Paul Moorehead, who handles indigenous affairs for the Washington, D.C., law firm Drinker Biddle & Reath, LLP believes pro-business Republican midterm election gains in the U.S. House and Senate bode well for the tribes.
“If the polls are to be believed, there will be a Republican majority in the House and the GOP will pick up seats in the Senate,” Moorehead says. “And if history is any guide, the Republicans, at least some of them, are more receptive to tribal arguments when it comes to forced unionization.”
“They (GOP) are certainly not going to make it easier for unions to organize,” says attorney Greg Guedel in the Seattle office of Foster Pepper PLLC. “That’s one thing the unions have on their legislative agenda. The Republicans are not going to support that at all.”
Rep. John Kline (R-Minnesota), a ranking member of the Health, Employment Labor and Pension Subcommittee of the House Committee on Education and Labor, is tabbed as the man who will pursue a tribal exemption to the NLRA.
“I’m pretty sure he will,” Moorehead says. “I will predict legislation will be reintroduced in January and the committee will hold hearings and try to pass the bill.”
But Guedel is skeptical an NLRA exemption bill making it out of a House committee will get through a Democratic-controlled Senate.
“It’s certainly what the tribes would like to see happen,” Guedel says. “But I would be very surprised if such a bill makes it out of committee because the political environment is very contrary to that right now.”

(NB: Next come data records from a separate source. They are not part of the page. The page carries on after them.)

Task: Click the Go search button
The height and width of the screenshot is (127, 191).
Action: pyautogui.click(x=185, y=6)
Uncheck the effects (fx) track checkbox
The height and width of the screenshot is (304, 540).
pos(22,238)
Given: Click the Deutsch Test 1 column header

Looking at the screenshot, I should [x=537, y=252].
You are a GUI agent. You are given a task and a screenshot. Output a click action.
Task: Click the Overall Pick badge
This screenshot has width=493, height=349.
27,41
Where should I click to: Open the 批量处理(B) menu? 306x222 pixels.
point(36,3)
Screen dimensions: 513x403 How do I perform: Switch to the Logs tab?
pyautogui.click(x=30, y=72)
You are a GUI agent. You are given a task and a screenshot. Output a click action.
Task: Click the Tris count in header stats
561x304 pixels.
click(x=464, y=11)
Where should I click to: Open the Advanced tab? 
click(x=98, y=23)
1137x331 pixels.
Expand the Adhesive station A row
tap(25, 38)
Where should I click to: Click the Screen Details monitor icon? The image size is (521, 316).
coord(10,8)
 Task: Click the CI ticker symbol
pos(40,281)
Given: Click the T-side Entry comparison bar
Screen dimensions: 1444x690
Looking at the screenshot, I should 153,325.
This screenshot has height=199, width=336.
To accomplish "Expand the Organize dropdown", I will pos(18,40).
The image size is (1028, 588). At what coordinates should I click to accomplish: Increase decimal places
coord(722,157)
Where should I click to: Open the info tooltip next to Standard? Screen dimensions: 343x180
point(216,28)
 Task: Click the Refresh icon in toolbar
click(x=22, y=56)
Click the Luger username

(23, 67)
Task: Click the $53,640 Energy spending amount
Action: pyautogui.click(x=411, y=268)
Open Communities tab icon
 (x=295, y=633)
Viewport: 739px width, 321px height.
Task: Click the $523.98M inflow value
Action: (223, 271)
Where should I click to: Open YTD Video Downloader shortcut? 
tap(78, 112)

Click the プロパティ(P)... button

Labor attorney Steve Wheeless in the Phoenix, Arizona, office of Steptoe & Johnson, LLP says the legislation will not get much support from Congress or President Barrack Obama, who won election with the backing of organized labor.
Obama pushed for passage of the Employee Free Choice Act legislation intended to enable unions to bypass secret ballot elections in organizing workers. What became known as the “card check” bill died a victim of political capital lost on health and finance reform and GOP gains in the House and Senate.
Obama may be pro-labor, Wheeless says, but he is not apt to limit NLRB jurisdiction on tribal matters.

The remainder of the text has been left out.